S-Quin: Wie lange sind Eltern fürs finanzielle Auskommen der Kinder verantwortlich?
Dörr: Grundsätzlich muss jeder, der volljährig ist, für sich selbst sorgen. Aber die Eltern und der Staat haben eine Fürsorgepflicht. Die gilt, solange die erste Ausbildung noch nicht abgeschlossen ist. Die Höhe des Unterhaltsanspruchs richtet sich nach dem Einkommen der Eltern, dem Alter des Kindes und den unterhaltsbedürftigen Geschwistern. Eine Richtlinie gibt die Düsseldorfer Tabelle. Die Eltern können auch Unterkunft und Verpflegung stellen, um ihrer Fürsorge nachzukommen. Auch hier empfiehlt sich ein gemeinsames Gespräch, wenn das Kind volljährig wird oder die Schule beendet.

S-Quin: Haften Eltern auch für die Schulden ihrer Kinder?

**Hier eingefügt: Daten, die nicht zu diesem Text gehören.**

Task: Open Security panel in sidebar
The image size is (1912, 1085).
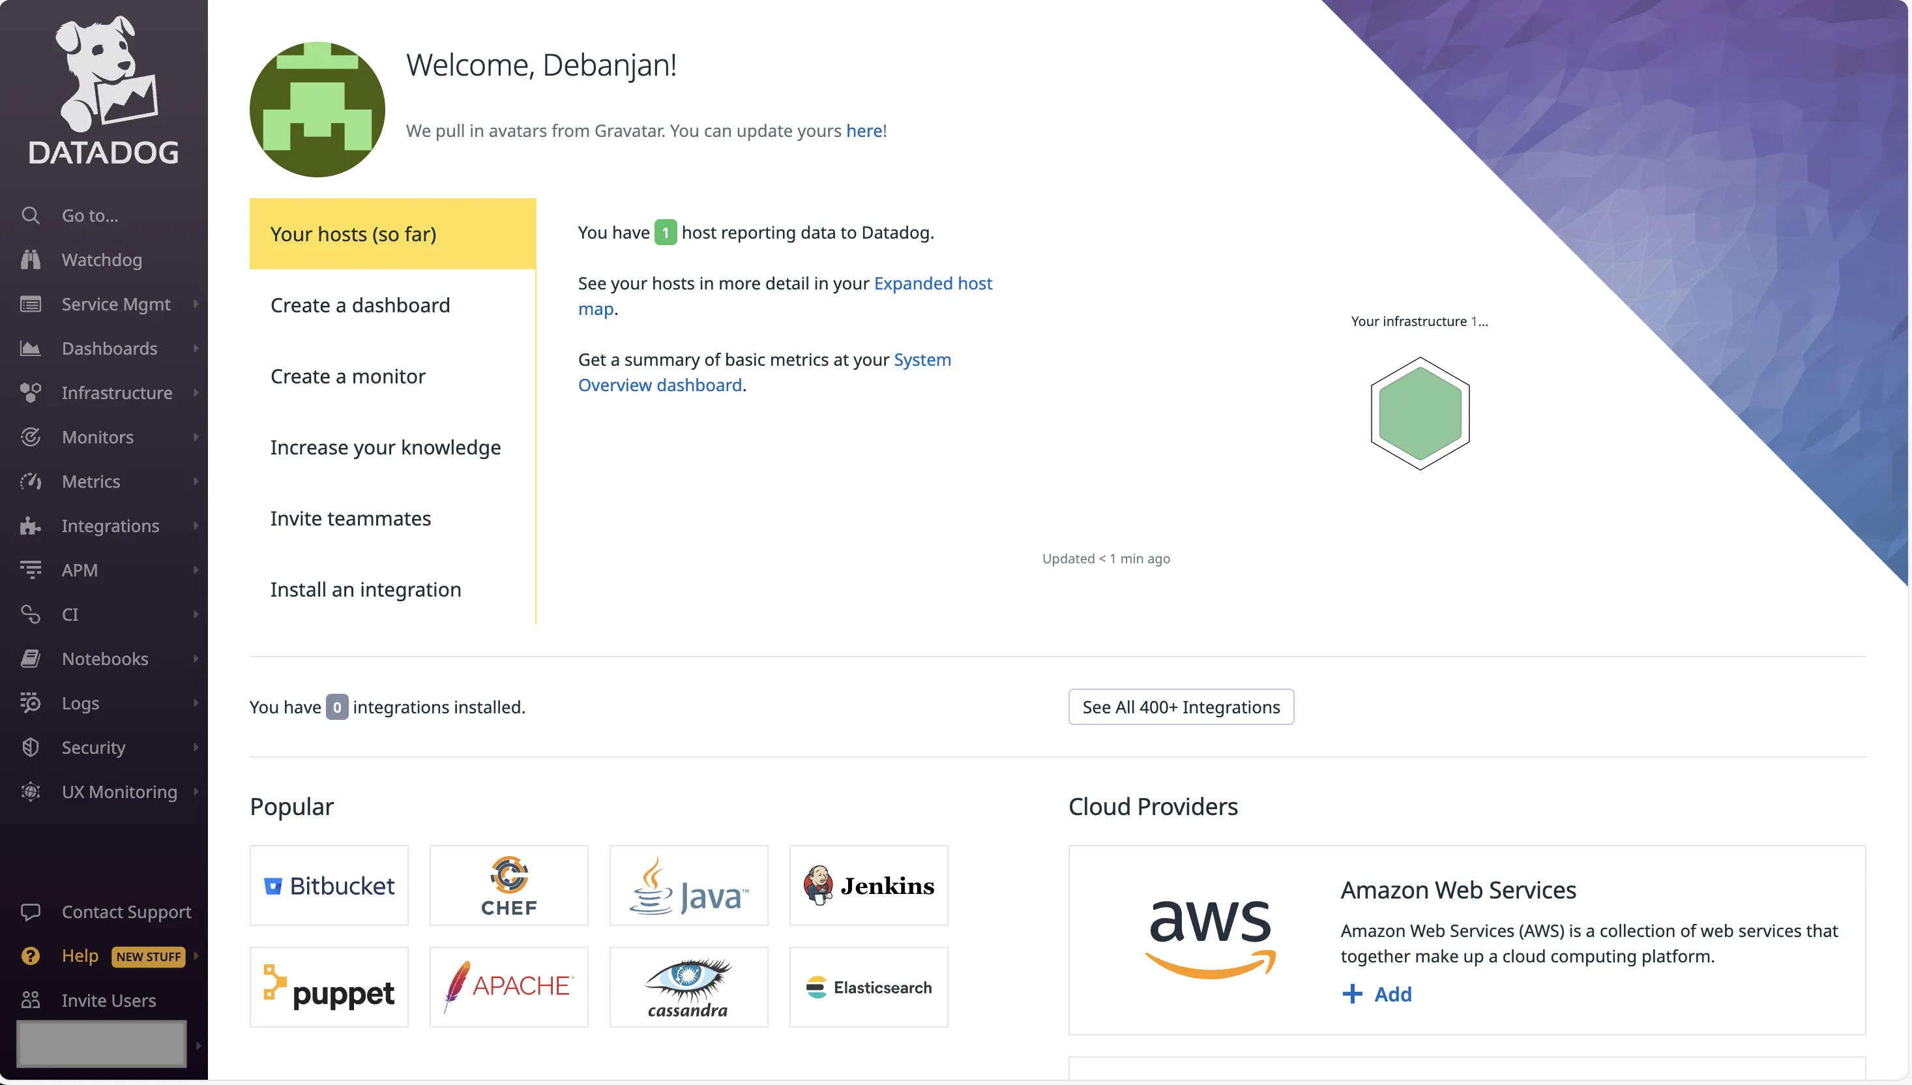Action: pyautogui.click(x=93, y=746)
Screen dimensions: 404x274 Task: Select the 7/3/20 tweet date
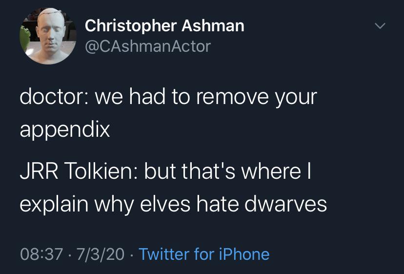pyautogui.click(x=101, y=254)
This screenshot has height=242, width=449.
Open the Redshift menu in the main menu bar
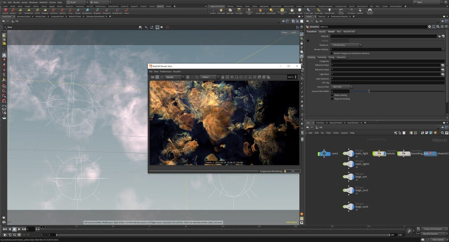coord(43,2)
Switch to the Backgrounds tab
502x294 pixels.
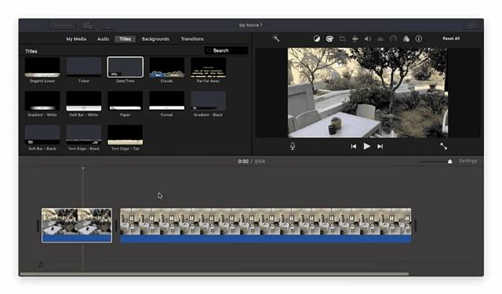pyautogui.click(x=155, y=39)
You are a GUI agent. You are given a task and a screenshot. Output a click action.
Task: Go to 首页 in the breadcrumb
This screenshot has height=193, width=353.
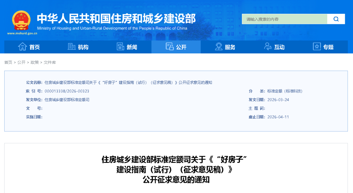click(8, 62)
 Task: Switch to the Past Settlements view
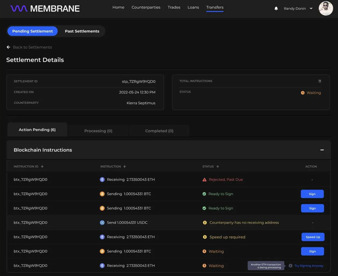click(82, 31)
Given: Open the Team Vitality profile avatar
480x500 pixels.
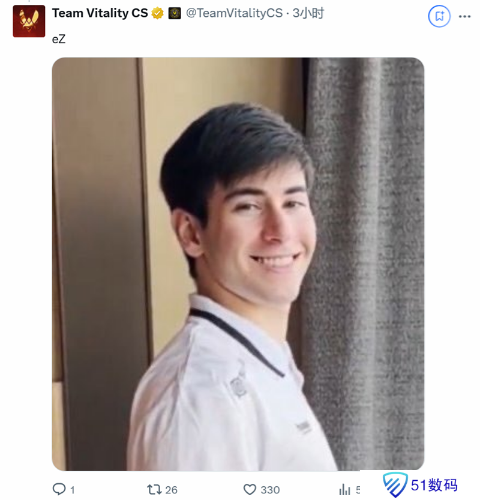Looking at the screenshot, I should [x=29, y=21].
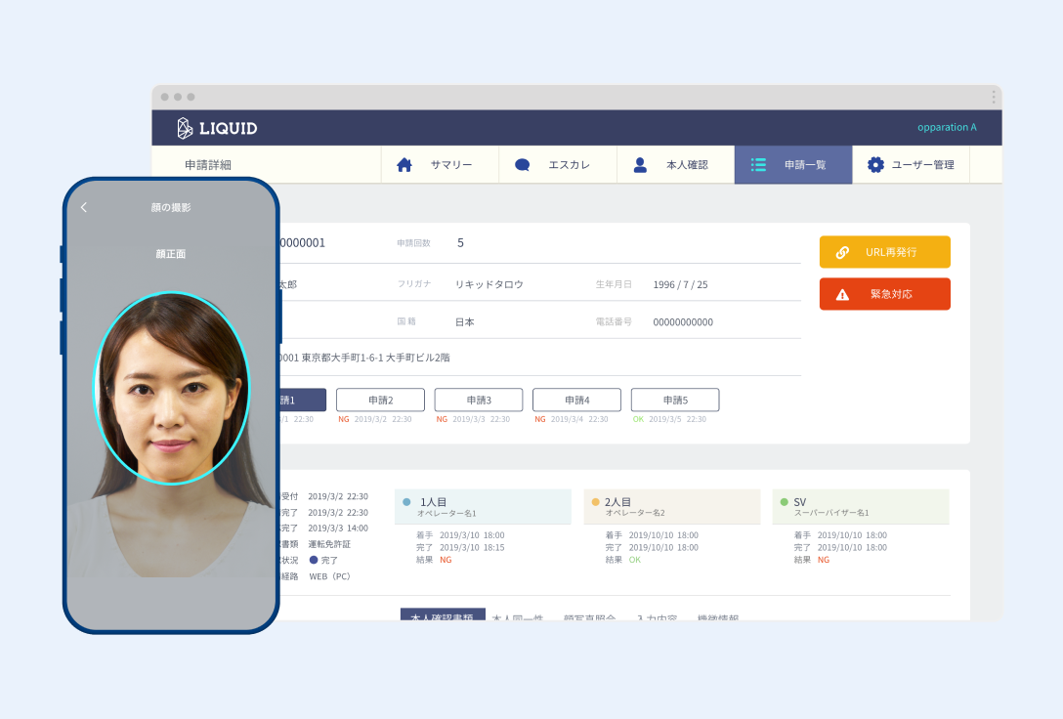Open the 申請4 application entry

pos(576,400)
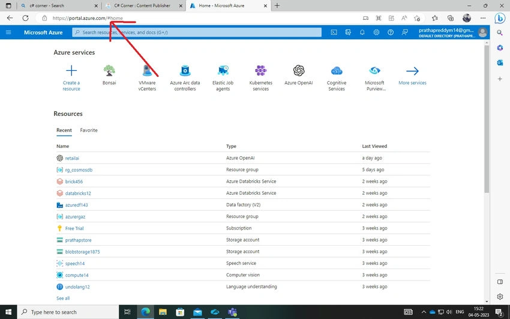Click the Search resources input field
The width and height of the screenshot is (510, 319).
pos(196,32)
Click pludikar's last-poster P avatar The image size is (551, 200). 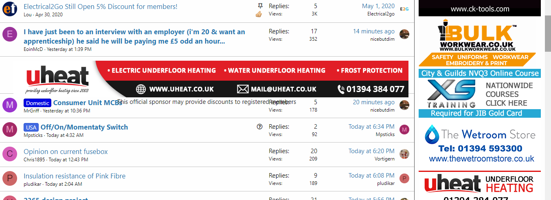pos(404,178)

Dörr: Wenn der Nachwuchs volljährig ist, haftet er selbst für seine Verträge und damit auch für angehäufte Schulden, beispielsweise fürs Online-Shopping, Handyverträge oder das erste Auto. Sind Kinder noch minderjährig, dürfen sie Verträge nur mit Zustimmung der Eltern abschließen – und dann sind die Eltern auch verantwortlich für die damit entstandenen Kosten des Vertrags.